- [ОТРЫВОК ТЕКСТА]
Тем не менее, полагал Чаадаев, история Востока не имеет ничего общего с российской. И хотя некоторые провинции Российской империи граничат с азиатскими империями, они не являются жизненными центрами России и никогда не могли бы ими стать.

Напротив, с точки зрения славянофила Хомякова, русская духовность превосходила и восточную, и западную. Русское православие он относил к тем мировоззрениям (наряду с иудаизмом и исламом), которые составляли тип, именуемый «иранством». Иранизму Хомяков противопоставлял презираемое им «кушитство» (индуизм и буддизм){1007}. Ислам Хомяков ставил выше католицизма, а «арабский характер» — выше немецкого{1008}.

- [ИСХОДНЫЕ МАТЕРИАЛЫ]
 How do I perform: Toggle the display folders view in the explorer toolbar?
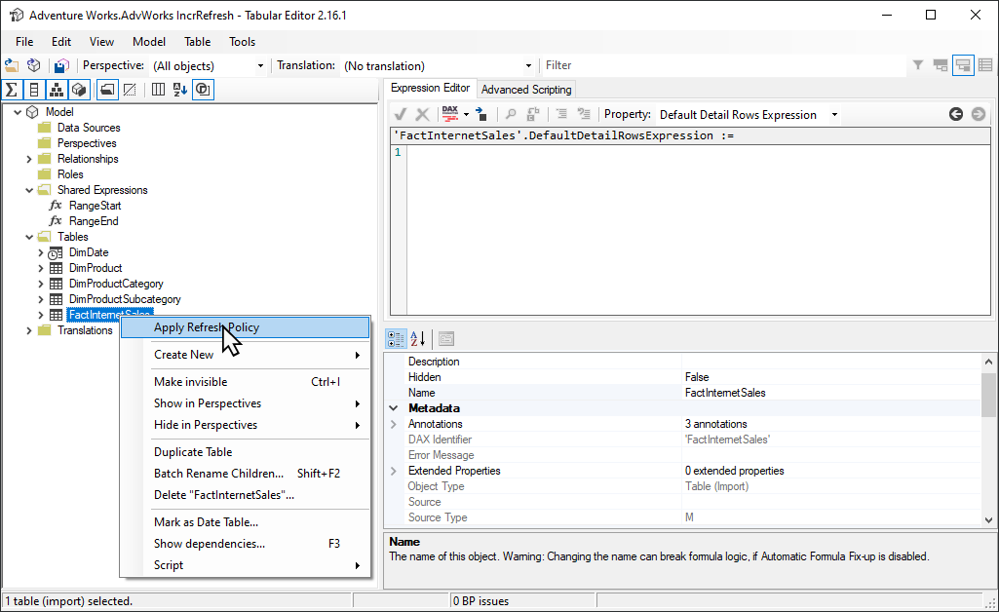click(107, 89)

- [ЗАДАНИЯ]
1 > Ответьте по отрывку на три вопроса:
(a) Могли бы, по мнению Чаадаева, провинции, граничащие с азиатскими империями, стать жизненными центрами России?
(b) Какие мировоззрения, кроме русского православия, Хомяков относил к «иранству»?
(c) Что Хомяков включал в «кушитство»?
2 > Пожалуйста, определите, согласуются ли с отрывком эти утверждения, и к каждому ответу «да» или «нет» приведите точную цитату:
(a) Хомяков ставил ислам выше католицизма.
(b) Чаадаев считал, что история Востока во многом сходна с российской.
(c) Хомяков полагал, что русская духовность уступает западной.

- [ОТВЕТЫ К ЗАДАНИЯМ]
1 >
(a) Нет, никогда не могли бы.
(b) Иудаизм и ислам.
(c) Индуизм и буддизм.

2 >
(a) Да: «Ислам Хомяков ставил выше католицизма».
(b) Нет: «история Востока не имеет ничего общего с российской».
(c) Нет: «русская духовность превосходила и восточную, и западную».